__Excerpted passage__:

This year, in 1995, Nuku, Sultan of Tidore, has been officially recognized as Pahlawan Nasional, a National Hero. Today, President Soeharto will also award him posthumously with the Bintang Mahaputra Adiprana during the commemoration of the National Heroes Day. Nuku was recognized as Sultan of Tidore, Papua and Ceram, and acclaimed as Kaicil Paparangan or a Supreme Commander. For a quarter of a century he led the resistance against the Dutch colonial presence.

By Marianne Katoppo

JAKARTA (JP): This is a tale of two heroes: one in education, and one in maritime history. Had it not been for the one, we would have never known of the other.

When my father was a small boy in Tikala, Manado, he was generally known as Toan Pinter, "Clever Toan". Although his baptismal name was Elvianus, his indigenous name was Pinontoan, or Toan for short. The adjective was added because he was considered the most brilliant boy of all Tikala.

His father and grandfather had been teachers, and that became his main ambition, to be a teacher. He read everything the Dutch idiom mission school had to offer. Perhaps not much by our standards, because it was the beginning of the twentieth century. However, all through Tikala, and then Manado, his fame spread as the little boy who knew just about everything.

Nobody was surprised when in 1916 he went off to Amboina to study at the prestigious Kweekschool. He and his cousin August Roring were the first Manadonese to enroll there. August stayed for the full four year course, but Elvianus returned to Manado after two years, having finished the whole curriculum in record time.

__Goals__:
A) In the article on two heroes, in what year did Elvianus leave for Amboina to study at the Kweekschool?
B) Write the next part of the article on two heroes, starting after its final sentence.
The material that follows the article is not required.

Entries on locating words and elements:
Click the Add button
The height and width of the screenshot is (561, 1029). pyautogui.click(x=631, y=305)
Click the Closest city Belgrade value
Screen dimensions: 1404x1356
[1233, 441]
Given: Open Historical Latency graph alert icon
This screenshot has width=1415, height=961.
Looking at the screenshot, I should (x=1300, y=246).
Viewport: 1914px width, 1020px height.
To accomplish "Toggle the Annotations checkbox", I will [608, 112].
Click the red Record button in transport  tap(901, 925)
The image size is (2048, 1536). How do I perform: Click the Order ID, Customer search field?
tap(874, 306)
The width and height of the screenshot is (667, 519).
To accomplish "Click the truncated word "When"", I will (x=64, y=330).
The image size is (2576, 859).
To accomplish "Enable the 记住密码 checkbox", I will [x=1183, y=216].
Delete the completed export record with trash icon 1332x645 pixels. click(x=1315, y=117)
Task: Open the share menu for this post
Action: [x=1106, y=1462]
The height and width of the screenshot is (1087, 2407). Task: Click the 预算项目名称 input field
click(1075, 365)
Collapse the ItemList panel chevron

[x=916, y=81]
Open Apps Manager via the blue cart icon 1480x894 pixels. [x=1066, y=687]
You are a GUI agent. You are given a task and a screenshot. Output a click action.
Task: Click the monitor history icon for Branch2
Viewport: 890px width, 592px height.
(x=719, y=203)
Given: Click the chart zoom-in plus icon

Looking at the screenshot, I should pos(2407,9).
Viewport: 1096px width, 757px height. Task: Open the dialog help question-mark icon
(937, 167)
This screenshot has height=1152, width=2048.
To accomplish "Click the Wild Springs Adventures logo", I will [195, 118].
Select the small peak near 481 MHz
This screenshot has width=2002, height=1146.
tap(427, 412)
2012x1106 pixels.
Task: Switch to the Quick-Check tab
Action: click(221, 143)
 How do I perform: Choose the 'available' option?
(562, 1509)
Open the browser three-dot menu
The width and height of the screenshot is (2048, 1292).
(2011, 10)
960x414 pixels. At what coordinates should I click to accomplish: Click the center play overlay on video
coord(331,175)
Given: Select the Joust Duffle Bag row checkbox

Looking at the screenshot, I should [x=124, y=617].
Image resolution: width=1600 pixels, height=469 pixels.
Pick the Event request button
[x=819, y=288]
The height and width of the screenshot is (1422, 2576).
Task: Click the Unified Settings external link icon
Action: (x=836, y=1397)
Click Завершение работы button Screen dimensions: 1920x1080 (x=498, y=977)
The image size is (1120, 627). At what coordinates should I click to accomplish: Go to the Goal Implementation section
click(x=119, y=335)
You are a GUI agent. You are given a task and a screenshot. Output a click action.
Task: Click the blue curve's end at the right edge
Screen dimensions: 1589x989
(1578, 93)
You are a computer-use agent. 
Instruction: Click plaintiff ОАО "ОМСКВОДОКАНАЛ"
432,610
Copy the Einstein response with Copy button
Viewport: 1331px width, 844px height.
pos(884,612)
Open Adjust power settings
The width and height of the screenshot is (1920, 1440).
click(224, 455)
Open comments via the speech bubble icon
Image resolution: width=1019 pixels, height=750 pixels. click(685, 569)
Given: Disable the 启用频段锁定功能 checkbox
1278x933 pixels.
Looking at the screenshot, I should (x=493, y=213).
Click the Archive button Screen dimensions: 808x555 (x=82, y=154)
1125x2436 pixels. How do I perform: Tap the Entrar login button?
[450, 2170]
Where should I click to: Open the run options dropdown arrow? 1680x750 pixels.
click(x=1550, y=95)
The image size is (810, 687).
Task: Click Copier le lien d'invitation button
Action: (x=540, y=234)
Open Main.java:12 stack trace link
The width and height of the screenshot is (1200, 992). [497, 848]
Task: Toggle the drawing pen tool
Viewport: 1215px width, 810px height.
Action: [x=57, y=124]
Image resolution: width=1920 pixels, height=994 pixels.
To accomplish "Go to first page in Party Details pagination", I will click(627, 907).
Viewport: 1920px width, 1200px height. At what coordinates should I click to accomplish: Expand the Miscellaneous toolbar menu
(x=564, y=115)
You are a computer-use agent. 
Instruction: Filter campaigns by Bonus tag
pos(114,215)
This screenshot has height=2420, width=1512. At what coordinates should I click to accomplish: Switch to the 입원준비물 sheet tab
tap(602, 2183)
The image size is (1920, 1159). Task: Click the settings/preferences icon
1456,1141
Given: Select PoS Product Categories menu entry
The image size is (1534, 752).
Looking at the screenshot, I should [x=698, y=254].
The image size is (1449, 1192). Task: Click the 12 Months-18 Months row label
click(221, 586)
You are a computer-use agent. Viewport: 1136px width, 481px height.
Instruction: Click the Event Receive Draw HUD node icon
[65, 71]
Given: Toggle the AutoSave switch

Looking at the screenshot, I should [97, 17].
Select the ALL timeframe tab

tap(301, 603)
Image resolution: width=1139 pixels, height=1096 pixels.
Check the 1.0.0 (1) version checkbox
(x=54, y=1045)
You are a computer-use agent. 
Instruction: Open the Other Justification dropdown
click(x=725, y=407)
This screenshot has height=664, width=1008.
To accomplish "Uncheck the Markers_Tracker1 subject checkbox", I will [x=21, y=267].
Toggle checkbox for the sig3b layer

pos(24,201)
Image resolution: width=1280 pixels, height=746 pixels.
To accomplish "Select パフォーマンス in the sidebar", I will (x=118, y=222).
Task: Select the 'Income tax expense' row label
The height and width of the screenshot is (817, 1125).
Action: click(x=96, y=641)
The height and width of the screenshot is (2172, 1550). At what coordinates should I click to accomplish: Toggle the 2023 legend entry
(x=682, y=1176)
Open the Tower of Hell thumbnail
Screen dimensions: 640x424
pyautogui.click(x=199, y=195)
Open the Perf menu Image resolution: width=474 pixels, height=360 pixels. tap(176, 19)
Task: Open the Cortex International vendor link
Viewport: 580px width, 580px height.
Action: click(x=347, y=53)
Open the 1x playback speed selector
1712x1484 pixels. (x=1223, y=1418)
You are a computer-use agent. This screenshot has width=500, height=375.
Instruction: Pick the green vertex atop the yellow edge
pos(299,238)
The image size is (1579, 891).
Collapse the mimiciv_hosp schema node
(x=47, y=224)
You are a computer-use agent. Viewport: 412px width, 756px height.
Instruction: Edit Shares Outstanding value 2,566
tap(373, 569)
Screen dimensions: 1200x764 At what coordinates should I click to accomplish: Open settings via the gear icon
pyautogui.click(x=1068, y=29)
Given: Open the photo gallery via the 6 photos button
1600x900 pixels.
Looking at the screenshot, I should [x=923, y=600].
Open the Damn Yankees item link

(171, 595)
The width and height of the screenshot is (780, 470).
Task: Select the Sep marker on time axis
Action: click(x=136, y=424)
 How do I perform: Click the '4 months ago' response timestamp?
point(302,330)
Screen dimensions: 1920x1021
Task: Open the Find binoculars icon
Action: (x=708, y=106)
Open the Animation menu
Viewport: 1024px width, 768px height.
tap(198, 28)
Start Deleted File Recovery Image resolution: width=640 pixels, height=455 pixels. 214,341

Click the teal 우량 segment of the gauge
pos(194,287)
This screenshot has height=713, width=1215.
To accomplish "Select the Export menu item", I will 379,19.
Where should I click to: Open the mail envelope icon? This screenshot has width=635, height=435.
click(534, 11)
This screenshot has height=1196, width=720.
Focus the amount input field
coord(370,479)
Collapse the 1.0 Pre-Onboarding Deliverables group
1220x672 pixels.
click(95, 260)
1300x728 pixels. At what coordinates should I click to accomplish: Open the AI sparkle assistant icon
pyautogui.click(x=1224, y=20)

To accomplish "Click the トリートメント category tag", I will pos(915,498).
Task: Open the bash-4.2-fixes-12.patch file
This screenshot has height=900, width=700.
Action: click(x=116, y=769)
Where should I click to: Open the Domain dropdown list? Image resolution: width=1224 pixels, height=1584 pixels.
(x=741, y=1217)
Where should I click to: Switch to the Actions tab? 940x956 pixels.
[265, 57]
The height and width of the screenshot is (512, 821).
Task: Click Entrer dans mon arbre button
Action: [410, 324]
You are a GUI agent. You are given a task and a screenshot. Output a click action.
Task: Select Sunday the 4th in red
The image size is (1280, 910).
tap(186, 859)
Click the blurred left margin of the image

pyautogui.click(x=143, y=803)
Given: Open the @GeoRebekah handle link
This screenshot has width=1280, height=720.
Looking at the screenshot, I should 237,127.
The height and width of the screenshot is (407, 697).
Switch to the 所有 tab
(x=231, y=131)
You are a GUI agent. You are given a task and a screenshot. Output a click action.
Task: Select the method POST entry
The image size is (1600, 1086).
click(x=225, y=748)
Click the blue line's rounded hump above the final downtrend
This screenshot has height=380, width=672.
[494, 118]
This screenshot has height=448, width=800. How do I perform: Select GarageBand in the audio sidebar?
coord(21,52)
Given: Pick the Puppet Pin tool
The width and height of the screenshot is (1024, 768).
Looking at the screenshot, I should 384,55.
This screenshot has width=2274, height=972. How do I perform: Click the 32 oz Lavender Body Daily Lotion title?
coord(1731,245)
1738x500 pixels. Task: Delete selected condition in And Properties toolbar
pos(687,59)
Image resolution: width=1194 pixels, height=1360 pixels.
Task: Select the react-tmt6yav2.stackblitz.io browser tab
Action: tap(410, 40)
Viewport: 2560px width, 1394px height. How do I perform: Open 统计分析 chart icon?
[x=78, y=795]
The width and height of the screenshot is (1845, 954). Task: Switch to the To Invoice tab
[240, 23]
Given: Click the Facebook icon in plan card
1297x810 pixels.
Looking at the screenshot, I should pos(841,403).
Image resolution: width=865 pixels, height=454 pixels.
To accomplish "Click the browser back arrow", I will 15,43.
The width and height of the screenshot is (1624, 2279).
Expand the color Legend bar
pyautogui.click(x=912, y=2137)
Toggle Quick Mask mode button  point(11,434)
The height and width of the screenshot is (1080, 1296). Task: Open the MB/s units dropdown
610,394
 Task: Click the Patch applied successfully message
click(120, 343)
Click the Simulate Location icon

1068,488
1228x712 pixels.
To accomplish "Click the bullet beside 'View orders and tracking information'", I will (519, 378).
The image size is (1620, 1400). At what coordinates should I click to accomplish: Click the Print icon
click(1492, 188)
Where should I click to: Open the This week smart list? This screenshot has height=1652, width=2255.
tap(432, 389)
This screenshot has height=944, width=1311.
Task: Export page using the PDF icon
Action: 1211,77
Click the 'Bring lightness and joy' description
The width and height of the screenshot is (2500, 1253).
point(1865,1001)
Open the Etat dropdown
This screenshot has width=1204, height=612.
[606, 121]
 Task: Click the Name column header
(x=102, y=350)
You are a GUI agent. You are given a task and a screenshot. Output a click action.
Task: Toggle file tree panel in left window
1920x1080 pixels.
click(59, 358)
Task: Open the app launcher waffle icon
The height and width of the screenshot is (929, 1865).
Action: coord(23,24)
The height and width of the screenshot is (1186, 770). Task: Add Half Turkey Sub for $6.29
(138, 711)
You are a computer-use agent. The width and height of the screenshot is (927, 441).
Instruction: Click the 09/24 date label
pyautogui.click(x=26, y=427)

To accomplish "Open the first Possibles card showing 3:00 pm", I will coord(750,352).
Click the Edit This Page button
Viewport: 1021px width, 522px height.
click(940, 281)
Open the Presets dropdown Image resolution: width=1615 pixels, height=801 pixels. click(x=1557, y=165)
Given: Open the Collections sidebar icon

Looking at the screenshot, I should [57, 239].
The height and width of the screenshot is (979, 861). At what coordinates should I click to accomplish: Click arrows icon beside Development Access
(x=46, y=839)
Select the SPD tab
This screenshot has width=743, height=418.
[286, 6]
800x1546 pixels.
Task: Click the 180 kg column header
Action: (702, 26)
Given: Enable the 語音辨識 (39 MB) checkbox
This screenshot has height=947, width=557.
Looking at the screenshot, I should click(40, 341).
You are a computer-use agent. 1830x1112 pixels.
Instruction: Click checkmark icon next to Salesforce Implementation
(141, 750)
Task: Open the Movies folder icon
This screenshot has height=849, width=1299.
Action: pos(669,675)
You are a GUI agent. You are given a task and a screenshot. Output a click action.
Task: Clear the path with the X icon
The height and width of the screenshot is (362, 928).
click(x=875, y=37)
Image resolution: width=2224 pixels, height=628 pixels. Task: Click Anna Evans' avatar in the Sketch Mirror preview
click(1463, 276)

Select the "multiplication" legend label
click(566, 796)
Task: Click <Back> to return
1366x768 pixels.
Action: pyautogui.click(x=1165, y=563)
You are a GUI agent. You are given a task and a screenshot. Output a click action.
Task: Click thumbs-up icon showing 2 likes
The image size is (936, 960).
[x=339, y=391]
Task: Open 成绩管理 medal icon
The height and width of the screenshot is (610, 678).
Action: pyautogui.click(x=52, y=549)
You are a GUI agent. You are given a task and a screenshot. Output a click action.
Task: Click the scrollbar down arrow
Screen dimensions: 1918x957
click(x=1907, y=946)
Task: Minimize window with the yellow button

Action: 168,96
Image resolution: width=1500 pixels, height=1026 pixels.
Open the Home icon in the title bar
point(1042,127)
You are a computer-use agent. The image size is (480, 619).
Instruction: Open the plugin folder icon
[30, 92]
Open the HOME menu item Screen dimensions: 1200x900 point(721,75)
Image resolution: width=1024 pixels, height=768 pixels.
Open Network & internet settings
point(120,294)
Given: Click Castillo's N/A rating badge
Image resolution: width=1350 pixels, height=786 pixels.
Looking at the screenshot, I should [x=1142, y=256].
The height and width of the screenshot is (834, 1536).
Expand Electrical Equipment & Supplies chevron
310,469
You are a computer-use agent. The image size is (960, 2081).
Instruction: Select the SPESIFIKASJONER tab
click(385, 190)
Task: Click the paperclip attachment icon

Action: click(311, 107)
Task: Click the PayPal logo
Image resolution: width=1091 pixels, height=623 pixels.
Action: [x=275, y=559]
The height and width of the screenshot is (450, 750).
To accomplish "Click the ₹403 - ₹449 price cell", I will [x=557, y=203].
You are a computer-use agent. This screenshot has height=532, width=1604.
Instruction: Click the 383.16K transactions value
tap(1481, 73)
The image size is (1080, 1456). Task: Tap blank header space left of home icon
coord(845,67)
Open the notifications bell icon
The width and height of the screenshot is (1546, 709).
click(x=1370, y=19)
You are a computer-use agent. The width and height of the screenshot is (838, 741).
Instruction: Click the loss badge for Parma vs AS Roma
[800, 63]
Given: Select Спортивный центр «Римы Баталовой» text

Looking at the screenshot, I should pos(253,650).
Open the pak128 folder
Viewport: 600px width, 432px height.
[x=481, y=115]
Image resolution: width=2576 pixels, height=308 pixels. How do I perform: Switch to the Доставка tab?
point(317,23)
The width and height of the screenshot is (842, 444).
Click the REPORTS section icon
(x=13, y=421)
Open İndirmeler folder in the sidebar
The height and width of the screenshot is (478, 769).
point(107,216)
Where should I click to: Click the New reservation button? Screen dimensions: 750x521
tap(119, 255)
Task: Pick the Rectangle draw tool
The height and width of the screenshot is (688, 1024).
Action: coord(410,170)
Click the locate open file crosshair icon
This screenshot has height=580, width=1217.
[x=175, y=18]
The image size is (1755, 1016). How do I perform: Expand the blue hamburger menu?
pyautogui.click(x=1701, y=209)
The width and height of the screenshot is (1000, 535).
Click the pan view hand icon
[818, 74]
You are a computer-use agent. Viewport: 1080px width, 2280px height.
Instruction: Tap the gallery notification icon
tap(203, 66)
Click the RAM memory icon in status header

__Exercise responses__:
A) 1916

B)
He then went on to Batavia, and became the first Indonesian to receive the Hoofdacte (Certificate of Education). His enthusiastic teachers wanted to send him on to the Netherlands, but by that time he had already met my mother, Agnes Rumokoy. They married in 1926 and had ten children. For the greater part of his life he was a teacher and headmaster of the Louwerierschool in Tomohon. Established in 1881, this school was one of the first to educate girls, although it later became a coeducational boarding school, attended by the children of local dignitaries, including far off Gorontalo.

He was an educator par excellence, in the true sense of "educate: to lead out". Leading his students out of ignorance to knowledge, out of prejudice to understanding. Years after his death I would still meet former students of my father's whose faces would shine when they spoke of him. And even those who were not his students, but had made his acquaintance through his subsequent office at the Department of Education, would remember him with the highest regard. For example, the late Ida Bagus Mantra, when ambassador to India, told me on a visit to New Delhi that when he first took public office, he went to see my father for guidance.

"Clever Toan" became minister of education in Makassar, capital of the Negara Indonesia Timur (East Indonesia State) of which the Balinese prince Sukawati was president. After the Republik Indonesia Serikat (United Indonesian Republic) dissolved, he was posted at the Ministry of Education in Jakarta. He retired in 1955, but continued to be active in the University of Indonesia as a curator, in other institutes of learning, and was also chairperson of the Spelling Commission (which prepared our present spelling) after Priyono died. The last years before retirement he was at the Arsip Nasional, the National Archives, where he could indulge in his childhood passion of reading whatever he could read. He was determined to write a book (published in 1955) to prove beyond doubt that Indonesia's claim on West Irian was legitimate. It was as he was perusing the old dusty archives written in archaic Dutch that he came across his find: Nuku, sultan of Tidore, an eighteenth century prince whom the Dutch had tried to obliterate from the annals of history.

"Of course they would," my father used to chuckle when he told us about this legendary prince who was called Tuan Barakat (Lord Blessing) by his devoted subjects.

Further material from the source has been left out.